Chapter 15 of the U.S. Bankruptcy Code: Overview of Procedures for Cross Border Insolvencies


The Bankruptcy Abuse, Prevention and Consumer Protection Act of 2005, which was signed into law in the United States on April 20, 2005 and became effective, for the most part, on October 17, 2005, creates a new chapter of the United States Bankruptcy Code (11 U.S.C. 101, et seq., as amended) (the “Bankruptcy Code”) – Chapter 15. Chapter 15 is entitled “Ancillary and Other Cross Border Cases,” and replaces existing § 304 of the Bankruptcy Code in dealing with cross border cases.

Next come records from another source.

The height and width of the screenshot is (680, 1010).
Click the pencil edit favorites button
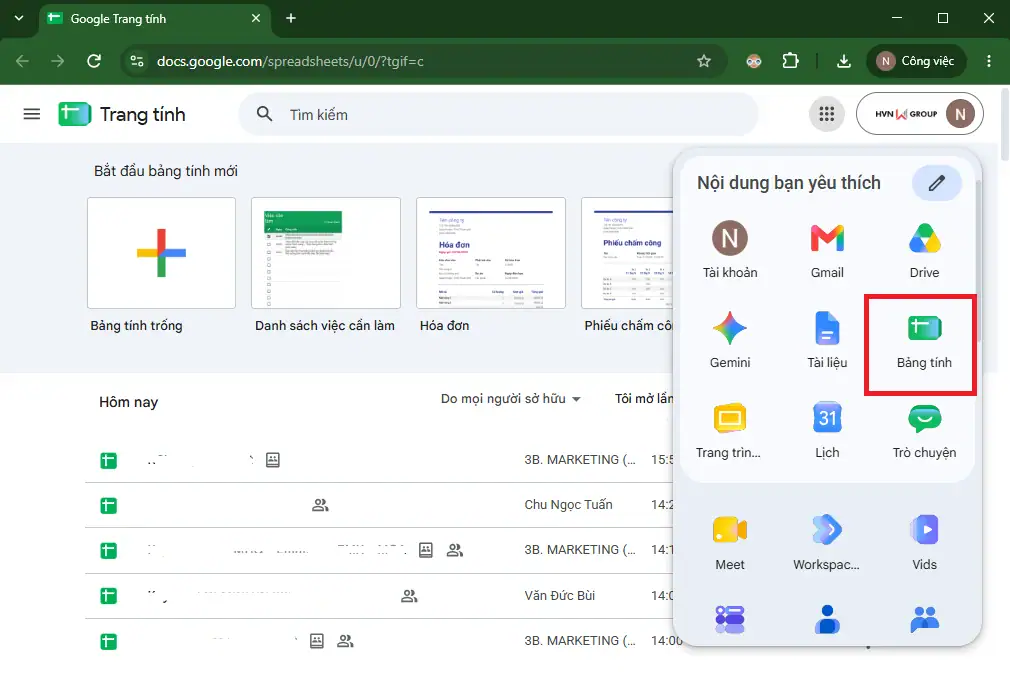click(937, 183)
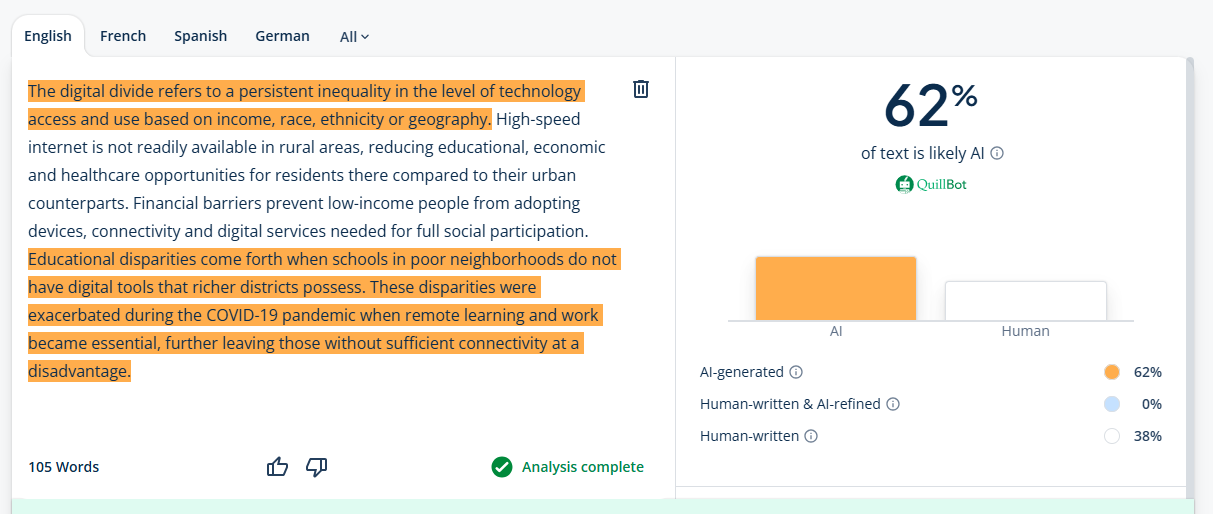
Task: Click info icon next to AI-generated
Action: [796, 372]

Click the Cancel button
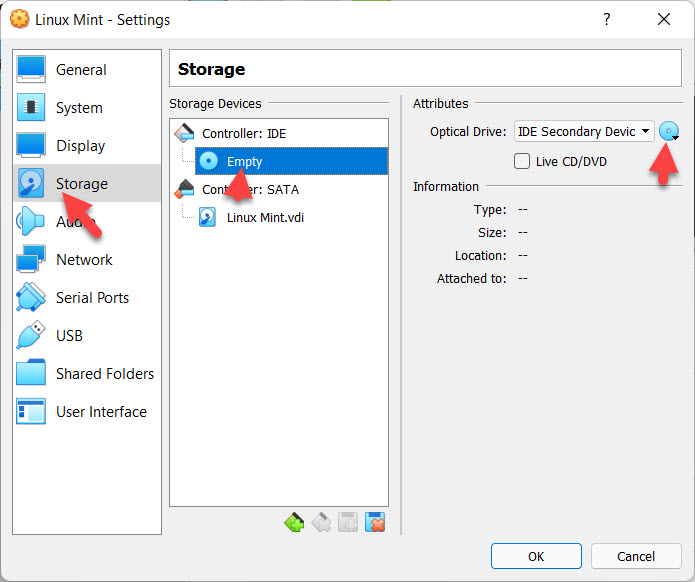[x=636, y=556]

Chapter 15 is based on the Model Law on Cross Border Insolvency which had been prepared by the United Nations Commission on International Trade Law (UNCITRAL), with significant input from insolvency practitioners all over the world. U.S. v. J.A. Jones Constr. Group, LLC, 333 B.R. 637, 638 (E.D.N.Y. 2005). It was designed to create procedures for cooperation among foreign courts where insolvency proceedings are pending in more than one country and establish guidelines for the protection of assets internationally, while being sensitive to the political issues and differing legal systems of the countries involved. Any determination
of a request for assistance under Chapter 15 must be “consistent with the principles of comity.” 11 U.S.C. § 1507; see J.A. Jones, 333 B.R. at 638.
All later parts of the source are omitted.